■ Task brief:
Lines with "screenshot" in them are to be located in the listing below and copied.
*** Dataset extract Section Begins ***
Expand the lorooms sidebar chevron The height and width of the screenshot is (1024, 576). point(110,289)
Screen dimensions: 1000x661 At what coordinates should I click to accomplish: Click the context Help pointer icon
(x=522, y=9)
*** Dataset extract Section Ends ***
*** Dataset extract Section Begins ***
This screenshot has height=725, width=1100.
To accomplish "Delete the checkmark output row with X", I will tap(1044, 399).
*** Dataset extract Section Ends ***
*** Dataset extract Section Begins ***
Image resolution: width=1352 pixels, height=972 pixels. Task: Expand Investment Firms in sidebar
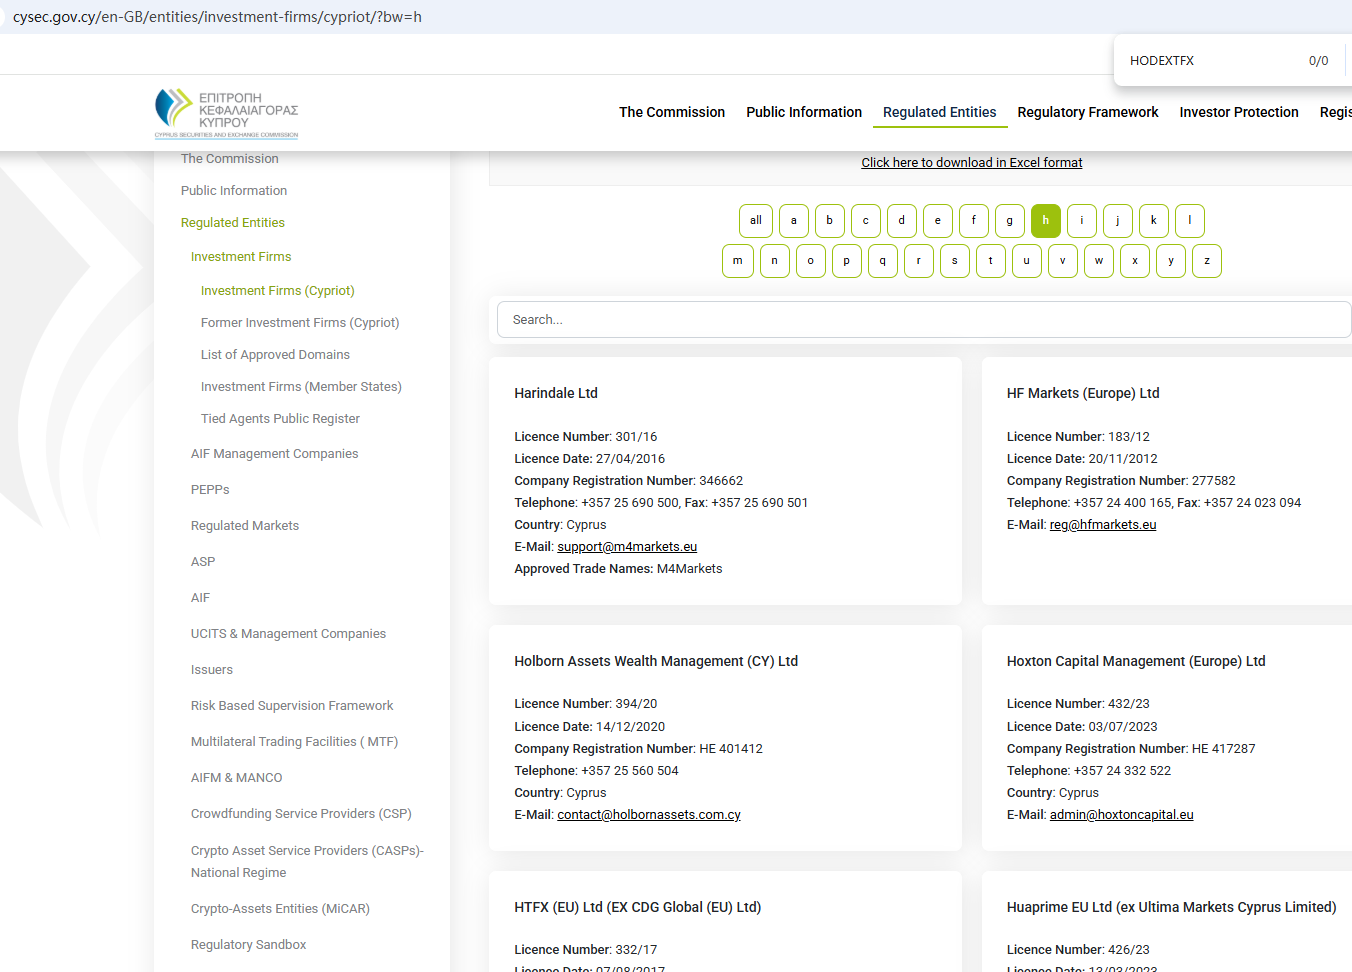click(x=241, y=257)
*** Dataset extract Section Ends ***
■ Written answer:
Expand the lorooms sidebar chevron The height and width of the screenshot is (1024, 576). point(110,289)
This screenshot has height=725, width=1100.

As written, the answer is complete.